Shadow AI Detection and Blocking
Local agents installed on company devices without IT visibility and controls can read files, execute code, and act on a user’s behalf, enabling access to sensitive data. Therefore they can introduce significant risk.
The forthcoming Shadow AI page in Agent 365, enabled by Microsoft Defender and Microsoft Intune, helps identify agent activity on Windows devices and apply endpoint controls. Initial support includes the OpenClaw autonomous AI agent, with plans to expand to additional widely used agents over time.
The Shadow AI page also gives admins a centralized view of local agent usage and can take action to limit unsanctioned execution paths, helping reduce risk while supporting approved tools. Microsoft said coverage will extend over time beyond OpenClaw to include GitHub Copilot CLI, Claude Code, and more.

The new Shadow AI page of Agent 365, where Intune policies are being applied
Security Updates
Agent Threat Hunting and Investigation
Security teams can tap observability logs in Agent 365 for Advanced Threat Hunting to proactively search for vulnerabilities and potential exposures in their organization’s agentic environment.

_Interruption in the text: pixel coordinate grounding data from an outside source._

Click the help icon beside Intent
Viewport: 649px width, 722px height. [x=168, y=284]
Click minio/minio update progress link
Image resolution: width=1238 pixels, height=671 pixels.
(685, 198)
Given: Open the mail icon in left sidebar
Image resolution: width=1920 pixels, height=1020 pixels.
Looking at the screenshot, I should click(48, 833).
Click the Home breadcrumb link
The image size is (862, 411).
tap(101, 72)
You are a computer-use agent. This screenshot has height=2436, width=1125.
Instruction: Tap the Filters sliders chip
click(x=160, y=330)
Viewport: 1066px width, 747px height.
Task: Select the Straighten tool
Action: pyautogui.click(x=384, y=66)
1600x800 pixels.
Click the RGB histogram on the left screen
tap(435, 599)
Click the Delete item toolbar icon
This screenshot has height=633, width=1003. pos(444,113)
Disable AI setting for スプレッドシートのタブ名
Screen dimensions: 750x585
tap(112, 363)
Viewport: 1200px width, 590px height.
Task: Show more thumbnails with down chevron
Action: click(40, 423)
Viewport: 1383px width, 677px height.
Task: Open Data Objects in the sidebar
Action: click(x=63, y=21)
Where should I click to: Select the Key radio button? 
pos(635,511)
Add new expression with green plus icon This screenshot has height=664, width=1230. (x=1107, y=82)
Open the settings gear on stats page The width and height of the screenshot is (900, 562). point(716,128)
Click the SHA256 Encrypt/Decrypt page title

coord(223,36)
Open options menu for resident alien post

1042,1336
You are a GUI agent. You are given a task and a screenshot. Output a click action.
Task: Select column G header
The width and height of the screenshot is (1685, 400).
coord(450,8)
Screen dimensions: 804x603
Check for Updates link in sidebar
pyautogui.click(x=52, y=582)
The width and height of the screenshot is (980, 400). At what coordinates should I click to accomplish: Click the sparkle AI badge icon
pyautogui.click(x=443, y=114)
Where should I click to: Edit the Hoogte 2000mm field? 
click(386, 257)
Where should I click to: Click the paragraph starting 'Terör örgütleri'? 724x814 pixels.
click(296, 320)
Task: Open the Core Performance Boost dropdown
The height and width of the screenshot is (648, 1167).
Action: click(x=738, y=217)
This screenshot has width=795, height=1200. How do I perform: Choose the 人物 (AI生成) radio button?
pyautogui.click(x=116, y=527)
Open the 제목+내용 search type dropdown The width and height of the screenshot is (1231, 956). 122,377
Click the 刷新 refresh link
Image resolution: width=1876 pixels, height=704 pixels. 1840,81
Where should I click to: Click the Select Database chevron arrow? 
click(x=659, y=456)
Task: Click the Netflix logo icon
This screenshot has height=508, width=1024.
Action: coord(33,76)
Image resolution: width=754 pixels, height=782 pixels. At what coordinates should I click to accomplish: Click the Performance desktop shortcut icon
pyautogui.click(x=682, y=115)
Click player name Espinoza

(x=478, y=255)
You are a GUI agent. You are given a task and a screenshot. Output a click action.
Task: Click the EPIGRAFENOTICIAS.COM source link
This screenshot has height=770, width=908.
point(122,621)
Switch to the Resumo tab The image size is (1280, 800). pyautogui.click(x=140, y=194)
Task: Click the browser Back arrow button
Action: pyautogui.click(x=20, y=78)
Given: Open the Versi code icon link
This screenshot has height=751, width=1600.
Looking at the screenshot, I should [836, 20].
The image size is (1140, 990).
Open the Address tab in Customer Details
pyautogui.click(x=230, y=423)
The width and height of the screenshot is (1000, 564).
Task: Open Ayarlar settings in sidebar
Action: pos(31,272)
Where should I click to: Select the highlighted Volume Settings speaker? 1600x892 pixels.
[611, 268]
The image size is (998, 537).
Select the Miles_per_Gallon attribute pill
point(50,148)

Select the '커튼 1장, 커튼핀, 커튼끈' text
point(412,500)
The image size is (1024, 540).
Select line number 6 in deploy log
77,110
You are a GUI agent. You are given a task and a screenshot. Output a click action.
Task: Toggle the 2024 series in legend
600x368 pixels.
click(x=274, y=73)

Security teams can identify risky configurations, for example, such as agents with Model Context Protocol (MCP) tools. Such permissions allow MCP tools to operate as “makers,” potentially leading to privilege escalation and exposure. Security teams can use advanced hunting to run queries that generate a list of agents that could introduce risks, then collaborate across teams to remediate so those risks don’t escalate into more serious security incidents.
Agent Security Posture Management
Microsoft Defender provides agent security posture management for Agent 365 by assessing the security posture of Foundry and Copilot Studio agents, identifying vulnerabilities and surfacing prioritized security recommendations, risk context, and attack path analysis. This enables teams to focus remediation where risk is highest and thereby reduce exposure proactively.
Threat Detection and Blocking
Protecting IT resources against the fast-developing AI threat landscape, Microsoft Defender enables security teams to detect and investigate agent threats at runtime. If an agent abuses its permissions to access an email MCP server, for example, Microsoft Defender can block invocation of the server. In so doing, it reduces the incident’s impact and triggers alerts in the Defender portal for investigation and response.
Governance
In addition to forthcoming features detailed above, Microsoft also filled in additional details of lifecycle/governance features in the initial release. Details on two of those below:
Agent-Level Lifecycle and Governance
AI admins can install, publish, block, unblock, delete, and assign new owners for agents – all directly from the Agent 365 registry. Centralized lifecycle and governance actions remove friction, reduce delays, and enable fast response as agents are created and shared.
Admin Approval and Publication Flow
Agent approval and publication flow gives admins a centralized control point to review agents before they reach users. Each requested agent’s capabilities can be assessed in terms of data access, permissions, and security compliance in the Agent 365 registry, then an admin can choose to publish or reject an agent within a single workflow. This combats agent sprawl, reduces over‑privileged access, and ensures agents are onboarded with the right governance across Copilot Studio, Microsoft Foundry, and an expanding set agent platforms.
Conclusion
With its new and forthcoming Agent 365 features, Microsoft is equipping customers with the enterprise-grade controls they need to manage AI like any other business or IT asset, underscoring the maturation of AI and agent management. The increased level of interoperability with other AI agent platforms serves as another acknowledgment that the typical IT estate will have agents from Microsoft, third parties, and in-house agents. Bringing unified governance to that mix will give leaders confidence that AI can continue to progress as a robust technology that injects automation into core business processes.